• **INSTRUÇÕES DA TAREFA**
Responda às perguntas abaixo com base no texto sobre o caso Mariana Ferrer.
1. Em que mês e ano o MP apresentou denúncia contra o empresário?
2. Qual promotor fez as alegações finais?
3. Em que data o juiz Rudson Marcos deu a sentença?

• **TEXTO DE ESTUDO**
-*-*-

Para o promotor, o réu não teria como saber que a jovem não tinha condições de consentir com o ato sexual.
Com a versão apresentada em juízo, o MP voltou atrás, já que havia apresentado denúncia contra o empresário em julho de 2019, acusando André de estupro de vulnerável, seguindo o mesmo entendimento do inquérito policial, de que a jovem não tinha discernimento para consentir a relação.
No meio do caminho, houve uma mudança de promotores. O promotor de Justiça Alexandre Pizza, que fez a denúncia, saiu voluntariamente para assumir outra promotoria, diz o MP, e entrou no lugar o promotor Thiago Carriço de Oliveira, que fez as alegações finais.
Para Carriço, não houve "dolo" na ação de Aranha. Ele argumentou que não havia como provar tecnicamente que a vítima estava sob efeito de drogas, já que os laudos técnicos não apontaram nenhuma substância. Com base em uma doutrina do Direito, Carriço defendeu o fator “culposo” na hipótese da ocorrência de “erro do tipo criminal”.
O promotor, portanto, concluiu que o fato ocorreu de fato, mas não era possível provar que a vítima estava incapaz, nem que o réu tinha conhecimento dessa possível incapacidade.
O juiz Rudson Marcos, em sentença de 9 de setembro, também concluiu que não havia certeza sobre se Mariana estava ou não com capacidade de oferecer resistência.
“Diante da ausência de elementos probatórios capazes de estabelecer o juízo de certeza, mormente no tocante à ausência de discernimento para a prática do ato ou da impossibilidade de oferecer resistência, indispensáveis para sustentar uma condenação, decido a favor do acusado André de Camargo Aranha”, diz o texto. Ainda cabe recurso.
Repercussão do ‘estupro culposo’
Antes da manifestação do ministro Gilmar Mendes, a tag #justicapormarianaferrer foi parar nos temas mais comentados do Twitter no Brasil nesta terça.
Famosas se manifestaram sobre o assunto. Bruna Marquezine republicou a matéria do caso e lamentou. "'Estupro culposo', pqp", escreveu. “'Estupro culposo' não existe", declarou a cantora IZA. "Justiça por Mariana Ferrer", pediu Deborah Secco.
Rafa Kalimann escreveu um desabafo. "'Não teve a intenção de estupra-lá'. Ahn? Isso existe? Quantas ? Quantas vezes? Quantas vezes mais? Quantos outros medos? Quantas outras agressões? Quantos outros estupros 'sem querer'? Quanto tempo nós temos? Talvez nenhum. Não dá pra esse medo continuar.Quantas escondem o estupro ou a agressão or medo de expor e ninguém acreditar?", escreveu.
Absolvição
O empresário André de Carmargo Aranha foi absolvido pela Justiça da acusação de estuprar Mariana Ferrer dentro do beach club Cafe da la Musique, em Florianópolis, em dezembro de 2018. Mariana denunciou o caso pelas redes sociais - posteriormente, o Instagram dela foi retirado do ar pelo Facebook. O juiz Rudson Marcos julgou como improcedentes as denúncias da jovem.

-*-*-

• **MATERIAL EXTRAÍDO**
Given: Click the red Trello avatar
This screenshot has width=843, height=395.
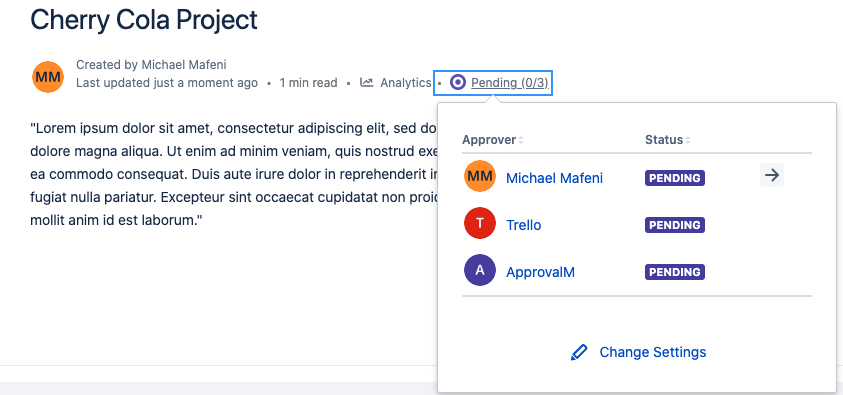Looking at the screenshot, I should pyautogui.click(x=480, y=223).
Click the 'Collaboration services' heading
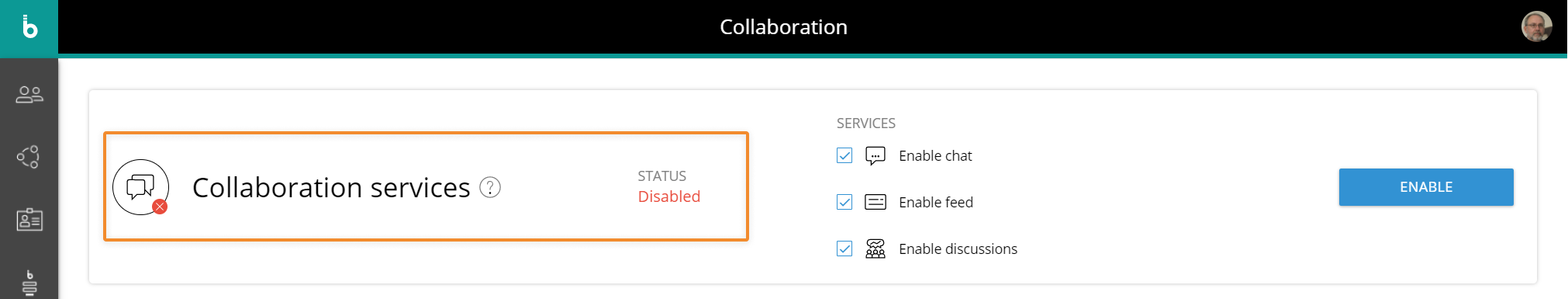This screenshot has width=1568, height=299. [x=331, y=187]
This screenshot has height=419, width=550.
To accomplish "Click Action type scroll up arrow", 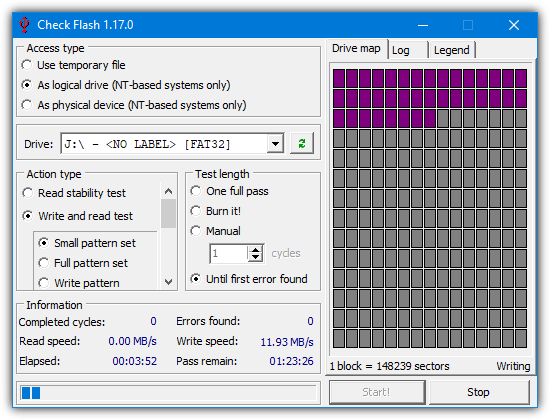I will pyautogui.click(x=168, y=191).
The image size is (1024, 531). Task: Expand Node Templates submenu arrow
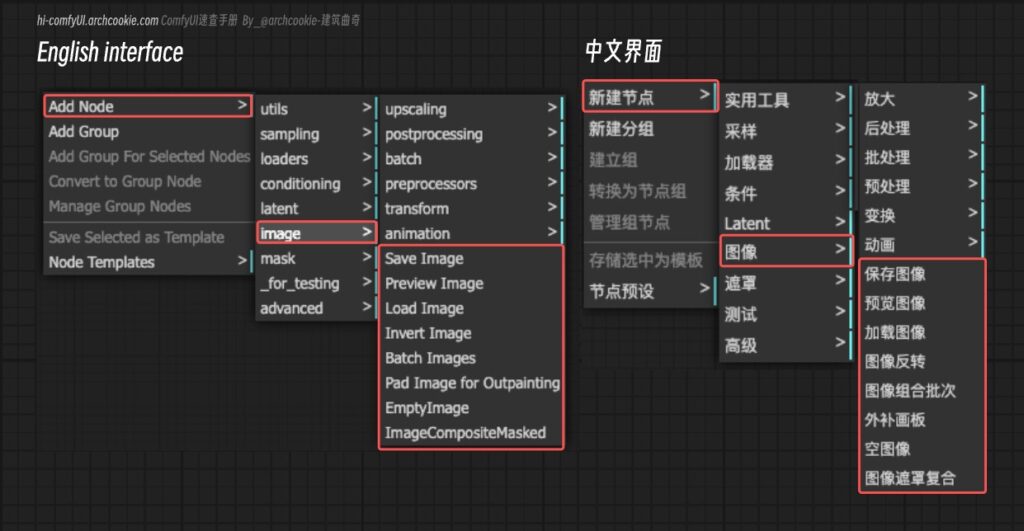click(242, 262)
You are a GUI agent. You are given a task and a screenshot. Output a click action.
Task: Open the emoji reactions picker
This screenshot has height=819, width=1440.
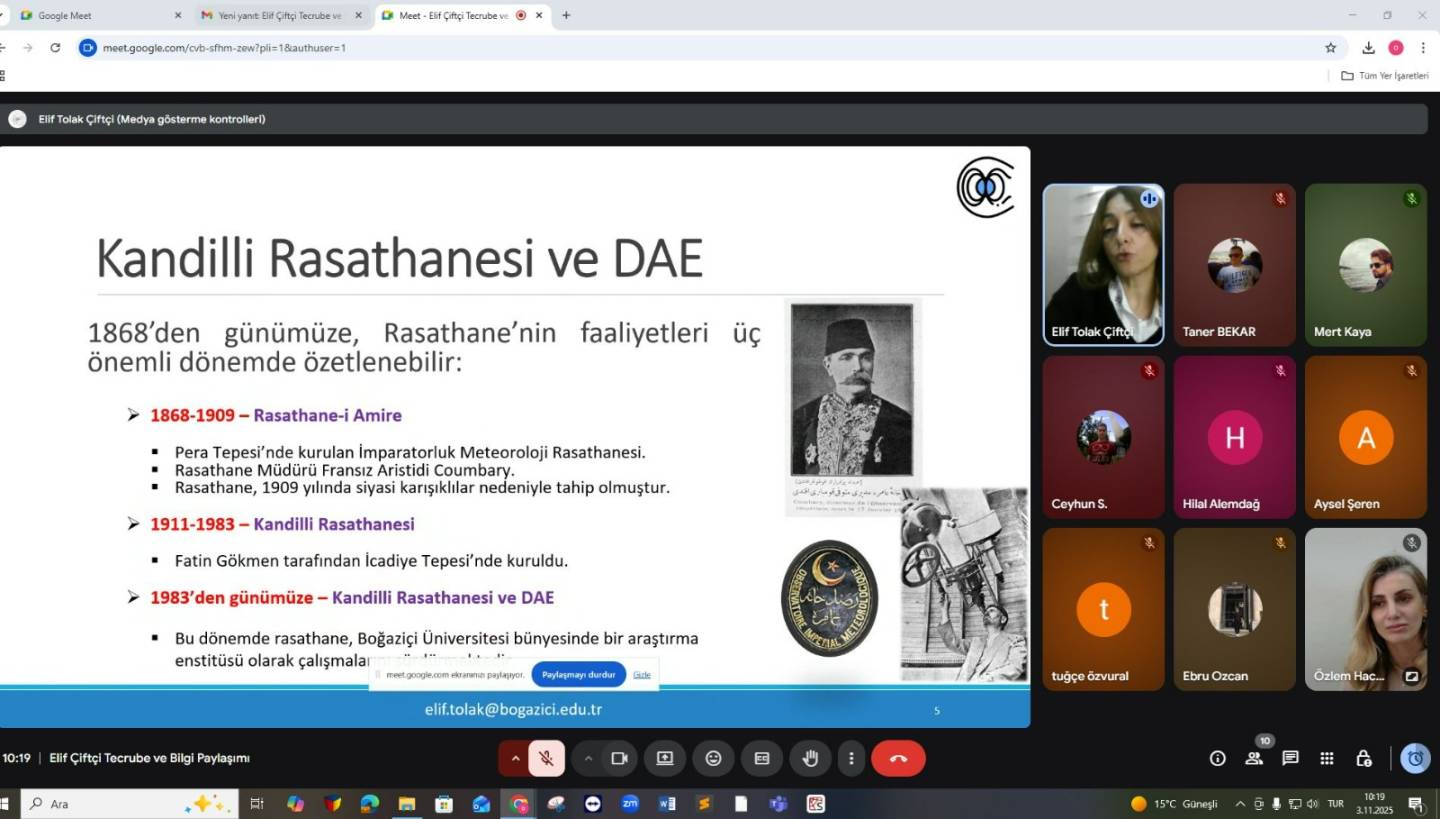713,758
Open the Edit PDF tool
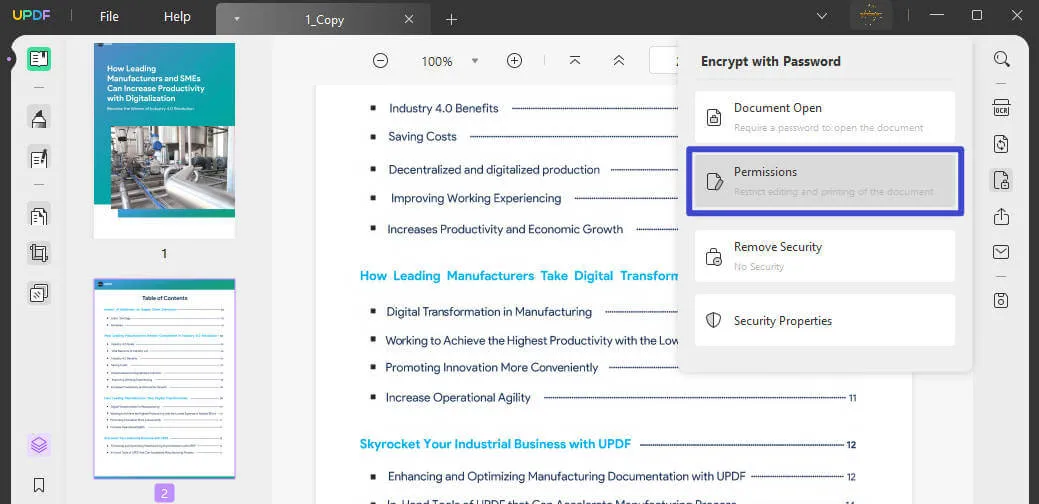This screenshot has width=1039, height=504. 39,158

-*-*-

• **EXERCÍCIO RESOLVIDO**
1. Em julho de 2019.
2. Thiago Carriço de Oliveira.
3. Em 9 de setembro.